APPLY WHAT YOU READ>
A. Set down the troponin screening abstract word for word, covering the stretch from "Objectives: The aim" through "patients receiving immunotherapy.".
B. Summarize the troponin screening abstract in two sentences.
C. Extend the troponin screening abstract, picking up after its final sentence.

PAGE EXTRACT>
Cardiac Troponin Screening and Clinical Outcomes in Patients Receiving Immunotherapy

Evaline Cheng et al. JACC CardioOncol. 2025 Oct.
Free article

Abstract

Background: Immune checkpoint inhibitors (ICIs) are associated with cardiotoxicities such as myocarditis. However, data on the implementation and outcomes of cardiac biomarker screening remain limited.

Objectives: The aim of this study was to examine the impact of cardiac troponin I (cTnI) surveillance integrated with symptom-based triaging in patients receiving immunotherapy.

Collected data>
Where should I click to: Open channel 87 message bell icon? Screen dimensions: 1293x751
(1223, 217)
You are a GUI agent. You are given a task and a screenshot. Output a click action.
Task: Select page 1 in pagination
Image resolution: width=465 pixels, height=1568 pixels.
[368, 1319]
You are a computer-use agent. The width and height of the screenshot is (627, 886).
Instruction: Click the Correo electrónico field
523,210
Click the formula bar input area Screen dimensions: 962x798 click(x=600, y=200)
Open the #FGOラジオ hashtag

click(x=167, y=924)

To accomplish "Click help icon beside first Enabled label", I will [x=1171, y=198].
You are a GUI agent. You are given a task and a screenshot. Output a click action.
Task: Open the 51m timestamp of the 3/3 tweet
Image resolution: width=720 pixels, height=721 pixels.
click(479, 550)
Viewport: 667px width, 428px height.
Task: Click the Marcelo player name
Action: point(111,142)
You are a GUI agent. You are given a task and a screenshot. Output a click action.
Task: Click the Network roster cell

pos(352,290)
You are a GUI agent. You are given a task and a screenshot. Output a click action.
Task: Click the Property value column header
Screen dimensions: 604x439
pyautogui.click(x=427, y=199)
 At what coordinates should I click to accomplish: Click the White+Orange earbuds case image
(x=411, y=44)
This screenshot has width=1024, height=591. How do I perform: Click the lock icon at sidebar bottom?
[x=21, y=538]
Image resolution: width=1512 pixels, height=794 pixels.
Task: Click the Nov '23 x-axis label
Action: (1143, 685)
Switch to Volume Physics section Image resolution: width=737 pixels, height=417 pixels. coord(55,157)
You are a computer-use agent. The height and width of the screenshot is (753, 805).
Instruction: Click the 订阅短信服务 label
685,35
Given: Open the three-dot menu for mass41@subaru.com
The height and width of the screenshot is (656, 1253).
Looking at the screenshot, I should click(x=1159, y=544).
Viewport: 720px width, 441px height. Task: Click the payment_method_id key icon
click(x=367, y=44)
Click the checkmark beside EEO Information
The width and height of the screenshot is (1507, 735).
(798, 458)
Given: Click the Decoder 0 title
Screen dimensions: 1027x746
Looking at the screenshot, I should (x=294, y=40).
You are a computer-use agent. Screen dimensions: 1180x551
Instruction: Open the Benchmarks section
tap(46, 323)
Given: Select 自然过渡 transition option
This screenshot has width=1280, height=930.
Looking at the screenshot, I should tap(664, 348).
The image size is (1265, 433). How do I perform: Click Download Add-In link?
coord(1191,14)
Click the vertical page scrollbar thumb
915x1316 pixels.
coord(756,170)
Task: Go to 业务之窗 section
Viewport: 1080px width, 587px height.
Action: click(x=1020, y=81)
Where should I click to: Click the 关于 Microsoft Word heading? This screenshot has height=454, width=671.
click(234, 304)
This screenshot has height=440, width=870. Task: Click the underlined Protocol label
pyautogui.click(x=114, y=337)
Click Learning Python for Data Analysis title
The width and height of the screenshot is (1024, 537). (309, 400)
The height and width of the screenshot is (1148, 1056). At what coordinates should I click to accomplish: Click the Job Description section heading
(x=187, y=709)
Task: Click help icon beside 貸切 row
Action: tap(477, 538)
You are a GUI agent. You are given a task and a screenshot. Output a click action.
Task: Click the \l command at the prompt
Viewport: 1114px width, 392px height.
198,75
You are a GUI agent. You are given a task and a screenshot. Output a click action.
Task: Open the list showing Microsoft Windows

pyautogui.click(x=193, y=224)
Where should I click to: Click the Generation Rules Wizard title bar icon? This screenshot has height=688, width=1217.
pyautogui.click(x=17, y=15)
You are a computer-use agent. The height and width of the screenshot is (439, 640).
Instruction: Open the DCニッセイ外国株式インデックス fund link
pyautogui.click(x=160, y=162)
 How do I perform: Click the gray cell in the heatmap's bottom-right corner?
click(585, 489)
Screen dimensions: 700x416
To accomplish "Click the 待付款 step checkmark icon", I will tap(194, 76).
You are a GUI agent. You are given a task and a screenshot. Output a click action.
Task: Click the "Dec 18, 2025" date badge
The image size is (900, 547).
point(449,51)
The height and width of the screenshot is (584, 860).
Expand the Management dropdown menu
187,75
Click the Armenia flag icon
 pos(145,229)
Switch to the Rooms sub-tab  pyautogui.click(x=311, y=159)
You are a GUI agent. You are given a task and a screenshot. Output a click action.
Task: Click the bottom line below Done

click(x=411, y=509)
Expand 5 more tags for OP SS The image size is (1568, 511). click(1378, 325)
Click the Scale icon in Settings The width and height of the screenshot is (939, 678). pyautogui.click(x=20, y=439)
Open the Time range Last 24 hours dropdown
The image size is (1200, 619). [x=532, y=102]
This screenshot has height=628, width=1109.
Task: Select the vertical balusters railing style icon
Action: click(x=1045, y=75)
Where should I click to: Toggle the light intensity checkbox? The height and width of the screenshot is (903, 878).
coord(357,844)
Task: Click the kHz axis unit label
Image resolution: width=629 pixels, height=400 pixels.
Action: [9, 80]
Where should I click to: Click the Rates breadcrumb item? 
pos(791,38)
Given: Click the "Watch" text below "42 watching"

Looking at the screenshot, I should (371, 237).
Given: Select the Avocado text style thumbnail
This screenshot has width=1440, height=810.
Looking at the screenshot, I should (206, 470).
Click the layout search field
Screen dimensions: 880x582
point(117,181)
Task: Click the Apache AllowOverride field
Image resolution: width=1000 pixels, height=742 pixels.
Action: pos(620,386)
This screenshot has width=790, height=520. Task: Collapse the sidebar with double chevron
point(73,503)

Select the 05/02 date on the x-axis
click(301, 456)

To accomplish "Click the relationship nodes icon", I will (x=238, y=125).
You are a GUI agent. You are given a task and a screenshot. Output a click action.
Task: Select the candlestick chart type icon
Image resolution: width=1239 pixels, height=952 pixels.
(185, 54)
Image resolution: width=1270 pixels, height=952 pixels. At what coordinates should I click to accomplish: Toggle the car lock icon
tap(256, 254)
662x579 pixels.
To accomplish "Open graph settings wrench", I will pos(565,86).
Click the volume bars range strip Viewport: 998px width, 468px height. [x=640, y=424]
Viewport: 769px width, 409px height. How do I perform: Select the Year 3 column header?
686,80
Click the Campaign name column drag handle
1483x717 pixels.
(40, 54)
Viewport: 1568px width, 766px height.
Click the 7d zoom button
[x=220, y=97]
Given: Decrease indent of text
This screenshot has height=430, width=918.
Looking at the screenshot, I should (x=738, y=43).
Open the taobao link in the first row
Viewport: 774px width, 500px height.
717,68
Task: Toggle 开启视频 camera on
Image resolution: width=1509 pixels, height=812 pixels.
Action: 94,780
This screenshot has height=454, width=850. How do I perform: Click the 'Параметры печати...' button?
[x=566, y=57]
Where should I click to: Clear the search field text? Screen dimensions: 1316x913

EXERCISE ANSWERS>
A.
Objectives: The aim of this study was to examine the impact of cardiac troponin I (cTnI) surveillance integrated with symptom-based triaging in patients receiving immunotherapy.

B. Immune checkpoint inhibitors are associated with cardiotoxicities such as myocarditis, but data on the implementation and outcomes of cardiac biomarker screening remain limited. The study set out to examine the impact of cardiac troponin I surveillance integrated with symptom-based triaging in patients receiving immunotherapy.

C.
Methods: A single-center retrospective cohort study was conducted among adults who underwent routine serial cTnI monitoring during immunotherapy between January 2019 and October 2021. For patients with elevated cTnI, clinical presentation, management, and outcomes were analyzed. Major adverse cardiac events included arrhythmia, myocarditis, heart failure, acute coronary syndrome, stroke, and pericardial effusion. Patients were followed for 24 months from their first ICI dose.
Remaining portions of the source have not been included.